The House at Plum Bay by Geoff Morgan
‘The House at Plum Bay’ is an enjoyable read told in a first person narrative style. We meet Oliver Mc Kendrick, the main character, in the opening paragraph on a ‘golden sun and cornflower blue sky’ day. But all is not well in his world as he squares his shoulders in an age old Aussie battler tradition taking him and us on a journey. We hop in his butcher van and wander happily along with him to a simple and small West Australian seaside town as he tries to pick up the pieces of his life and attempts to turn it around.
The writer paints a picture of a simple, straightforward man. He is an enterprising soul, a do it yourselfer and an ideas man who shares freely with us his passion for wine and food and his burgeoning relationship with a local artist /singer and their ‘afternoon delights’. His language is simple and direct embracing the odd swear word. His images are often home-grown clichés and he peppers his story with exclamation marks. Not one to hold back, he is a free and easy raconteur who enjoys life and people.
His is a story simply told but he is an engaging character that you feel you might know or enjoy getting to know. He is quick to offer neighbours and friends a Shiraz and a meal to share and to the reader he leaves you some recipes to try for yourself.
We hope things will work out well for him and to quote Oliver-“Bloody Hell -Bugger” if it doesn’t.
‘The House at Plum Bay’ is an easy and quick read dealing with the everyday concerns of a regular guy – a ‘bloke lit’ genre. Geoff Morgan has created a likeable main character and an engaging story that is driven along with a natural dialogue, and a plot that holds your interest and delivers a surprise and satisfying ending. We enjoy visiting the town of Plum Bay and its West Australian setting. The writer captures realness and ordinariness that as with reality television is accessible and one that many people enjoy and relate to.
Go on- give it a read and see if Ol and Plum Bay charm you too, with their openness, friendliness and down to earth approach to life.
I enjoyed reading this book.
From page 1 we are introduced to Ol(iver) McKendrick, a butcher down on his luck and taken with him on a journey from despair to redemption.

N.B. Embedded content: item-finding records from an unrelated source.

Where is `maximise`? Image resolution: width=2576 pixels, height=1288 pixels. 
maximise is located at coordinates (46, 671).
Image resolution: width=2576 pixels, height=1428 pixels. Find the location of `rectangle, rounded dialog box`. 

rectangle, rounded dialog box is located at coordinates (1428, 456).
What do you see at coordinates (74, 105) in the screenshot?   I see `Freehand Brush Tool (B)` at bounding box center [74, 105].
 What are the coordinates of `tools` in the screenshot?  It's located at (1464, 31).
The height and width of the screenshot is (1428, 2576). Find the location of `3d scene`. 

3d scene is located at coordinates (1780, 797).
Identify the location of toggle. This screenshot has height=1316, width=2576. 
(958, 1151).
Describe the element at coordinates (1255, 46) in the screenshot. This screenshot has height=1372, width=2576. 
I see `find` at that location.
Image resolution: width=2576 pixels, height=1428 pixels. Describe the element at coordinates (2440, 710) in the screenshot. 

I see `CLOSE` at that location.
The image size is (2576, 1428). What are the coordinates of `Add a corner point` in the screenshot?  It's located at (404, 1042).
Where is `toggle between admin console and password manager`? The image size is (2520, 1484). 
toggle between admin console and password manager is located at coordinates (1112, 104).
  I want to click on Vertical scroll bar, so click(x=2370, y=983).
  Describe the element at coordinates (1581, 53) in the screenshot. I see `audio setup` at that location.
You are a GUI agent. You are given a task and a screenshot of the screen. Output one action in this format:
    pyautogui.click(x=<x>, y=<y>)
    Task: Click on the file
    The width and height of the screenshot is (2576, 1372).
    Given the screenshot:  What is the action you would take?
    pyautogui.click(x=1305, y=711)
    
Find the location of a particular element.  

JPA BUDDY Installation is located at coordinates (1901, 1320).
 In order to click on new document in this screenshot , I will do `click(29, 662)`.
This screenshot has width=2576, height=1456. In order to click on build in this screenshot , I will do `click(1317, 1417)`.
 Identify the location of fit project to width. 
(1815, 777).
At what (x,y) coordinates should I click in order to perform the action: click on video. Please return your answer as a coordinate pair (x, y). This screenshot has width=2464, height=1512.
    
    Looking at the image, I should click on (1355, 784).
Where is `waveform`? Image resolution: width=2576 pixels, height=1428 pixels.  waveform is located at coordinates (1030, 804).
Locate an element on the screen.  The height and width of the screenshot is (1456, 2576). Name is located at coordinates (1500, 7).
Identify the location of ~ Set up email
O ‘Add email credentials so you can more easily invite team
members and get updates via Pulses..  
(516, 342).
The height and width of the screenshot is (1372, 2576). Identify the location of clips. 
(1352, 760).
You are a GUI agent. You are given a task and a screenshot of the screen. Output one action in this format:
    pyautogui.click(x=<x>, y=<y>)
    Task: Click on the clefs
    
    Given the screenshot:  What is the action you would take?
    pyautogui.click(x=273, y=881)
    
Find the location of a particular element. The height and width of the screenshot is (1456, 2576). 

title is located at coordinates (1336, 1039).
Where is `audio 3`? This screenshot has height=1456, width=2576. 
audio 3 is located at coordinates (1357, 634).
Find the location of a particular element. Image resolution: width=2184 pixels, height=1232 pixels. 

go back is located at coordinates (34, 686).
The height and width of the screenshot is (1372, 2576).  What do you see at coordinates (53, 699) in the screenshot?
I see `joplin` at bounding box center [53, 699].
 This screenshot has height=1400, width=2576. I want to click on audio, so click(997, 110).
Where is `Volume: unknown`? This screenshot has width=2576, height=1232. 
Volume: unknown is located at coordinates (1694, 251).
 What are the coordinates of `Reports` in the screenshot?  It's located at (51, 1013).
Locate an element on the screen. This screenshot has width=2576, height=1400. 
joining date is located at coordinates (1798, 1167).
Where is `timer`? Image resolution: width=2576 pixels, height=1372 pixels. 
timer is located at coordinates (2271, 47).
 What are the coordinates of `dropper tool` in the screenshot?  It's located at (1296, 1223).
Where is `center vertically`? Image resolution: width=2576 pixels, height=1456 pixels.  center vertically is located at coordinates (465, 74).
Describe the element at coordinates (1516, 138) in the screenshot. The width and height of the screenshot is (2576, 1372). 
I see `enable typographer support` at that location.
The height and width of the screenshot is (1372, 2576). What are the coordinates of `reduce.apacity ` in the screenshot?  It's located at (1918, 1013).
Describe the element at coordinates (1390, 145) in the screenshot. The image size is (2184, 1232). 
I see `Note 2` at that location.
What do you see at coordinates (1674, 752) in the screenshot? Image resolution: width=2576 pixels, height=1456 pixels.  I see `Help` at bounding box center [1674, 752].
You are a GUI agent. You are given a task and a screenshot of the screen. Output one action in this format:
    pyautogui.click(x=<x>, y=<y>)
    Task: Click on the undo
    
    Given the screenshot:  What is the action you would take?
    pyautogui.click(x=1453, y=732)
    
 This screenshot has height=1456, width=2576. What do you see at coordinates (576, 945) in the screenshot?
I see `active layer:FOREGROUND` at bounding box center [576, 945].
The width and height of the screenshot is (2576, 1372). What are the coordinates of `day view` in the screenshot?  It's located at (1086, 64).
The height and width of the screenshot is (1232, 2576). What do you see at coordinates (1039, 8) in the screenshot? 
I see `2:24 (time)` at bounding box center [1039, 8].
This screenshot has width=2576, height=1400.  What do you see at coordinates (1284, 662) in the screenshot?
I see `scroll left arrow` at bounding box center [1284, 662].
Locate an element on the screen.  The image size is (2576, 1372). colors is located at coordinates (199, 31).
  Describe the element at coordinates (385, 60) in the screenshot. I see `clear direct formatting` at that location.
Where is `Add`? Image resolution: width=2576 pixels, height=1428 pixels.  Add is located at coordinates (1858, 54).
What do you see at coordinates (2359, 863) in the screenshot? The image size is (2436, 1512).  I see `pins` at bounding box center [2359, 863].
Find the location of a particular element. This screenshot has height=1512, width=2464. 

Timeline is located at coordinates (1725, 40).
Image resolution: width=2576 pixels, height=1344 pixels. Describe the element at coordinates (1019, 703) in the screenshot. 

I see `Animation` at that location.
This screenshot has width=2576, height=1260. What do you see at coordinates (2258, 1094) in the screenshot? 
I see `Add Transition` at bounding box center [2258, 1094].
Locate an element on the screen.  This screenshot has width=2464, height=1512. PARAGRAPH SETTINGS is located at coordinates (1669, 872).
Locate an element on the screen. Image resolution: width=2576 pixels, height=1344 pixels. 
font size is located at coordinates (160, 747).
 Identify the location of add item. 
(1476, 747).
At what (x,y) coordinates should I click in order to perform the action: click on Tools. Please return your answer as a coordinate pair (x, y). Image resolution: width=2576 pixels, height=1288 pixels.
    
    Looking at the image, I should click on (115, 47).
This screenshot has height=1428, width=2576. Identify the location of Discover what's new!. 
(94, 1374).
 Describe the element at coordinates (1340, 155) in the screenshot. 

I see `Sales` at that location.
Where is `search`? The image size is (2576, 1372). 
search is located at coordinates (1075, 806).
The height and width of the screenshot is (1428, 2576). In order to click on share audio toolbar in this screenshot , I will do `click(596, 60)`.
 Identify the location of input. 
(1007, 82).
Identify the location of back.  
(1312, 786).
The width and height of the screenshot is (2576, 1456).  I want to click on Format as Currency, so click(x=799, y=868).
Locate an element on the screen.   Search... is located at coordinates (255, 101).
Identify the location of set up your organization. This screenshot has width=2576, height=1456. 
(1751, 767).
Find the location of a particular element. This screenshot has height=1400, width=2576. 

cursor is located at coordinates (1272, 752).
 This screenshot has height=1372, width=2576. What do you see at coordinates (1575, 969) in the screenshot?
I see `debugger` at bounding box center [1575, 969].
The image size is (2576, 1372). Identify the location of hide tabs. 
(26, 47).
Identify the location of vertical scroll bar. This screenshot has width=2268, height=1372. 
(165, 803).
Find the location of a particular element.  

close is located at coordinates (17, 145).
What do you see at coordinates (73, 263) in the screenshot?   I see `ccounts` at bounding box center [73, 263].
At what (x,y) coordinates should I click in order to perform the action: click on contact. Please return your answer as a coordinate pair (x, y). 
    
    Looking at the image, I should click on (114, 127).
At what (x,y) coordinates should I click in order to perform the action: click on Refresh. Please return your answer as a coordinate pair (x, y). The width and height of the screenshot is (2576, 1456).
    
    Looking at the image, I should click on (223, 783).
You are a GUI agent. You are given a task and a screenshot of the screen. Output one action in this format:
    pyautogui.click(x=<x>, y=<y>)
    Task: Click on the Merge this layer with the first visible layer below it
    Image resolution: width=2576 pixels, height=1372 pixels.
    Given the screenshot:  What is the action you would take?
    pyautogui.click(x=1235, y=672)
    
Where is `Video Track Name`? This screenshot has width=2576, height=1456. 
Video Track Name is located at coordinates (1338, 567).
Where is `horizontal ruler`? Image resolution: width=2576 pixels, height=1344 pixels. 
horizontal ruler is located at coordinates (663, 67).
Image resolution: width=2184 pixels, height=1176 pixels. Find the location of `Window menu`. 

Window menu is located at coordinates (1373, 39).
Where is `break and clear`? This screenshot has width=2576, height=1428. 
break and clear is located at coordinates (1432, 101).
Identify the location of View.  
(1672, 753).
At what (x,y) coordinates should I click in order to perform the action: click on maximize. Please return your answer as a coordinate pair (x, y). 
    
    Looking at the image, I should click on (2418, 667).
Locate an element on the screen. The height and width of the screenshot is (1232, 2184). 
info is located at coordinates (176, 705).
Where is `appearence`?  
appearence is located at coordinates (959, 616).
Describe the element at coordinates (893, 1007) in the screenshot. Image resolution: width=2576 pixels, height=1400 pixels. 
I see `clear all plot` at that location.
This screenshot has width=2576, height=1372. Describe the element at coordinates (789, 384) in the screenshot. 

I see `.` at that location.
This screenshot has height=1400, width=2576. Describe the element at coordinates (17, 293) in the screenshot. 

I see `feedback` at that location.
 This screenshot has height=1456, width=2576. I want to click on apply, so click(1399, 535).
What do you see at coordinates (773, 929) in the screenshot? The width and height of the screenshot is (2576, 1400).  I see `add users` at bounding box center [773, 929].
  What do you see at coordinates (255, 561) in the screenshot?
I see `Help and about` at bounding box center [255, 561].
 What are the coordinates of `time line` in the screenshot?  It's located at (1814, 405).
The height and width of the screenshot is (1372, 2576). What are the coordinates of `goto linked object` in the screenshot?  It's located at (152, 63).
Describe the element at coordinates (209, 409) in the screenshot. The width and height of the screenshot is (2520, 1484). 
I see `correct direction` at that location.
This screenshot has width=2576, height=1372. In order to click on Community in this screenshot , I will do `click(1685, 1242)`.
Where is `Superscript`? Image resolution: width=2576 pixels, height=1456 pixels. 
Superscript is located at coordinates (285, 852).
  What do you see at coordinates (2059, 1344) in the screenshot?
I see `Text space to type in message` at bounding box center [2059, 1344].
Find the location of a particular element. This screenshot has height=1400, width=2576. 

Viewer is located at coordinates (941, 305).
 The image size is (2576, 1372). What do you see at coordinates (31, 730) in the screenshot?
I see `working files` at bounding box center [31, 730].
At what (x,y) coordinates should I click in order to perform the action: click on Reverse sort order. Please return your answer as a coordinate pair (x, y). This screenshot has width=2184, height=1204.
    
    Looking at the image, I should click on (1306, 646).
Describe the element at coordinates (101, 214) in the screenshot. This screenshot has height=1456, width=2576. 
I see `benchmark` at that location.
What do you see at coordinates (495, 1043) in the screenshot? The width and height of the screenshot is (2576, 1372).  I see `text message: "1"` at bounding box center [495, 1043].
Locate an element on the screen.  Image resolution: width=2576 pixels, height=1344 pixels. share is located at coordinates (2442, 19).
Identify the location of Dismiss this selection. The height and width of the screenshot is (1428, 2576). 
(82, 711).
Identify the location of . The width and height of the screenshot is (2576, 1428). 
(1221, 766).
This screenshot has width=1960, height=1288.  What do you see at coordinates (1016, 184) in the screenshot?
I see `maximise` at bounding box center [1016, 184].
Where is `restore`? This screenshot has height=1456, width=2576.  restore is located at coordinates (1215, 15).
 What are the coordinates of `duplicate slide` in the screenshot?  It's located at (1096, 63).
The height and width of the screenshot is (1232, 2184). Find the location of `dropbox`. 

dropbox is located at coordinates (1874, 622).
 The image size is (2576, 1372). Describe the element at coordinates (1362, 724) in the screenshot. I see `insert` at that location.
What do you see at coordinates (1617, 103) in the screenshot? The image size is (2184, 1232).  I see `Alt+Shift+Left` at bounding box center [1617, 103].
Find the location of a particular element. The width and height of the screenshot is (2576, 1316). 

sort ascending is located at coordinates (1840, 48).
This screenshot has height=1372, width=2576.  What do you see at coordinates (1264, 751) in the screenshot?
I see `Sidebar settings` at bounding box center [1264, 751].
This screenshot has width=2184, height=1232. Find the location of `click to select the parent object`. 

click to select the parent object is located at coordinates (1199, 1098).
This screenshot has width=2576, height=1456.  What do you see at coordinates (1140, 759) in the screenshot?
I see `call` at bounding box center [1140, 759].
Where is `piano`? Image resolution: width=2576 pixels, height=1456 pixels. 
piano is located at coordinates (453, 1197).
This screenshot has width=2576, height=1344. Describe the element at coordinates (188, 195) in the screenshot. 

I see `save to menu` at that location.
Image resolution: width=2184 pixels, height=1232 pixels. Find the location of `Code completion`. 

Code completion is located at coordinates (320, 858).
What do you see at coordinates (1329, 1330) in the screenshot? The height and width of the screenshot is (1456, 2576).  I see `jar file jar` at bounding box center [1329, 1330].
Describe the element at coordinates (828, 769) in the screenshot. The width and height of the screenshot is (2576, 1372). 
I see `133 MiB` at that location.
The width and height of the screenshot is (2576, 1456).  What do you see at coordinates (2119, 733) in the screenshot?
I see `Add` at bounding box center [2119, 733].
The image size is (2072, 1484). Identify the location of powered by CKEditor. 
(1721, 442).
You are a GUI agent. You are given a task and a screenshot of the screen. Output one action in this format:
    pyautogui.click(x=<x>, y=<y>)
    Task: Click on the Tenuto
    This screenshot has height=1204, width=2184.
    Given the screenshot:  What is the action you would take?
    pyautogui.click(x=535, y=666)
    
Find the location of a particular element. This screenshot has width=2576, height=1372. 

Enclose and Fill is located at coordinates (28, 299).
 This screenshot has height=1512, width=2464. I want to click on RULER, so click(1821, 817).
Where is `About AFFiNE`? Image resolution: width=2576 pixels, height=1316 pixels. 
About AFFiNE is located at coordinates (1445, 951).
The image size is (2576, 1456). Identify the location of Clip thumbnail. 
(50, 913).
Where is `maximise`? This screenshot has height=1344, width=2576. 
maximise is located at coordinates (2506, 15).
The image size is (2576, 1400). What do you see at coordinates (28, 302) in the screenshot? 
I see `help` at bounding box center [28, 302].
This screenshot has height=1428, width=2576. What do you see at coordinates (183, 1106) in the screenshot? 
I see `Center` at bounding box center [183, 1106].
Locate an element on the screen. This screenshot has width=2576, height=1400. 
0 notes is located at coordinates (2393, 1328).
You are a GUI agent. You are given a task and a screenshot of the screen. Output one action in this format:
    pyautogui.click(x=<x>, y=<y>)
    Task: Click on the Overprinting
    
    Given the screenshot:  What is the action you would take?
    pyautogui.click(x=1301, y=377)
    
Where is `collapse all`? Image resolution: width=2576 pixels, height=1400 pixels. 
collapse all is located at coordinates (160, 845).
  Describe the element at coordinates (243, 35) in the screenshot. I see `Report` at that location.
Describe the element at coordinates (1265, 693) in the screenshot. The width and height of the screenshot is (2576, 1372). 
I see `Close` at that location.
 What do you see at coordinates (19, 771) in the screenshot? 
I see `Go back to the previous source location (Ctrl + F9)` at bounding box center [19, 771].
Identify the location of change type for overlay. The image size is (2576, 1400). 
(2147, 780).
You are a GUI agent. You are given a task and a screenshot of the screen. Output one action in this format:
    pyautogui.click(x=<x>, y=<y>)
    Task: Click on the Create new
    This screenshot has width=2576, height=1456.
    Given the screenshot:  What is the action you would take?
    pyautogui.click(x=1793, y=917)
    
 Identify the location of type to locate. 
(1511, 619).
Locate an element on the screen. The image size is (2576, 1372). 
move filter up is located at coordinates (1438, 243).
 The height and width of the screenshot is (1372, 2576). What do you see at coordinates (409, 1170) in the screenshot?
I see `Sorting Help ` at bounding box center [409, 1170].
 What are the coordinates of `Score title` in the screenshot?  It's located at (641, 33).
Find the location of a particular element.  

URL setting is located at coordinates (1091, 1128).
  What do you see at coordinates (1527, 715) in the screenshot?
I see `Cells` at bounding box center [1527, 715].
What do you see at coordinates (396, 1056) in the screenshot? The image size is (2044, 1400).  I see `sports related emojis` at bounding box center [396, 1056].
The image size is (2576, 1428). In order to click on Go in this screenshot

From Fremantle down to the hitherto unknown (to Ol ) town of Plum Bay where he, virtually by accident, makes a new life for himself.
An engaging, easy going bloke with a new found zest for life. We share Ol's journey of discovery, enjoying his friendliness, hospitality, drive and good luck. The village of Plum Bay is well described and inviting. Having spent some time myself in the south west Corner of West Australia I have encountered similar towns and would liked to have visited this fictional town.
The characters are various and well described with the author bringing life to them with 'real' dialogue and interactions. Again, I would like to meet them and feel I would enjoy their company!
Food and drink are a feature of Ol's life and help drive the plot. Indeed we are treated to recipes throughout and I look forward to Ol's ‘Meatlovers Cookbook’ being published!
An enjoyable read and I await more stories from this author.